▸ EXTRACT
————————

ON ATTENTION PAID TO HER RECENT OUTING IN SHORT SHORTS: “Get used to it, `cause I’m gonna live `til 105 and I’m gonna show my thighs every day!”
ON DRIVING: “I don’t drive. It’s not going to happen. Some people are not meant to be mothers, and some people are not meant to drive.”
As always, New Yorker lovers came from near and far to partake in the three-day festival, held at venues around town. The festival said it had ticket buyers this year in 45 states and 22 countries outside the U.S.
This being an election year, there was a healthy share of politics, including a panel on the women’s vote that began with the promise it would be livelier than last week’s debate between President Barack Obama and Mitt Romney.
“I don’t think anyone has altitude sickness here,” quipped moderator Dorothy Wickenden, a reference to Obama’s widely perceived listlessness in Denver.
The conversation got testy, though, on issues like abortion and contraception and their role in the election.
“Women don’t want to be talked to from the waist down,” said Kellyanne Conway, a Republican strategist and pollster, arguing that co-panelist Cecile Richards, the president of Planned Parenthood, and other Democrats focused too much on those issues. “They want to be talked to from the waist up, where their eyes and ears and brains are.”
A young woman rose from the audience to say she was trying to listen from the waist up, but that it was hard, given what she was hearing about issues involving the other half of her body.

————————

▸ ENTRIES PROVIDED
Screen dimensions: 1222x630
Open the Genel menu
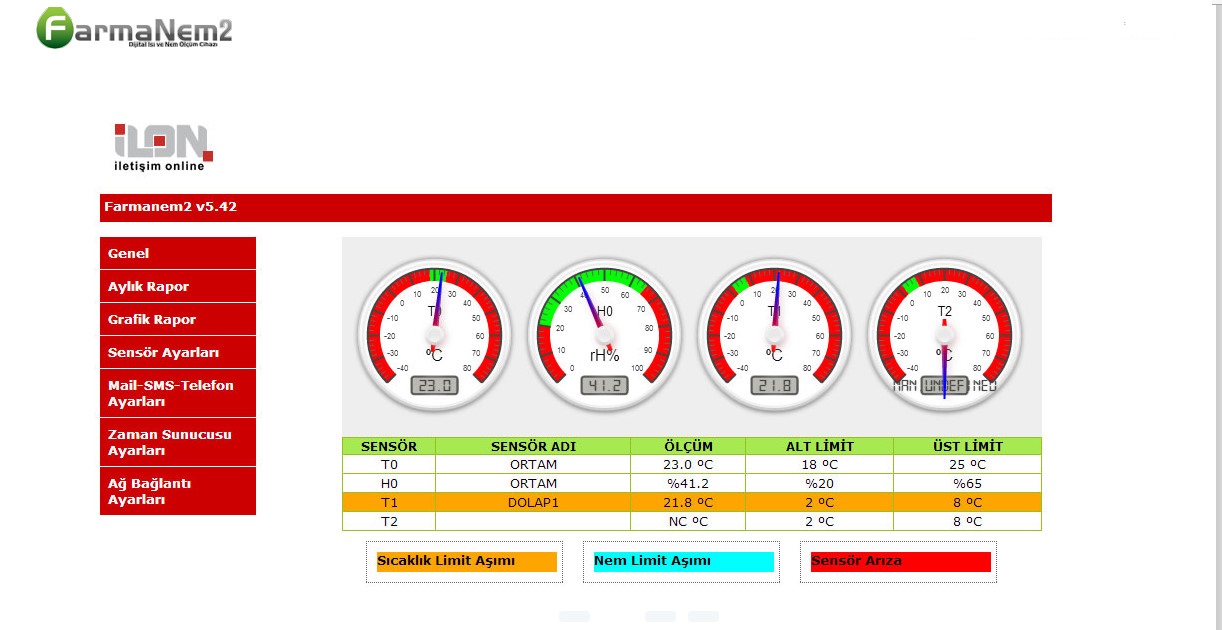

————————

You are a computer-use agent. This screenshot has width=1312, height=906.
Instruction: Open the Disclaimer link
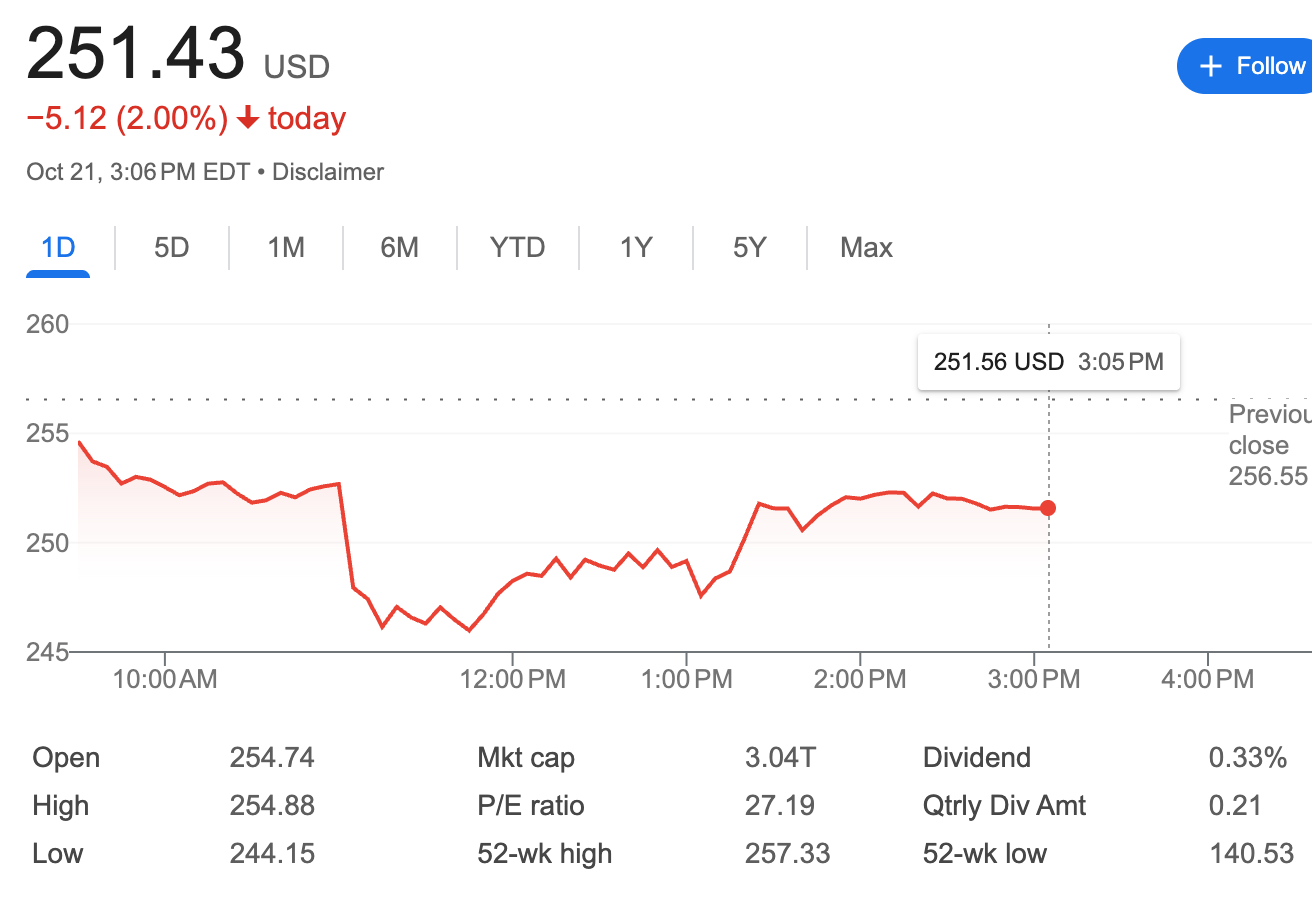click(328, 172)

————————

▸ TASK
Rewrite the stretch of the festival article from "As always, New" through "in the election.", replacing "festival" with "event". The items aren't needed for anything here.

▸ TASK SOLUTION
As always, New Yorker lovers came from near and far to partake in the three-day event, held at venues around town. The event said it had ticket buyers this year in 45 states and 22 countries outside the U.S.
This being an election year, there was a healthy share of politics, including a panel on the women’s vote that began with the promise it would be livelier than last week’s debate between President Barack Obama and Mitt Romney.
“I don’t think anyone has altitude sickness here,” quipped moderator Dorothy Wickenden, a reference to Obama’s widely perceived listlessness in Denver.
The conversation got testy, though, on issues like abortion and contraception and their role in the election.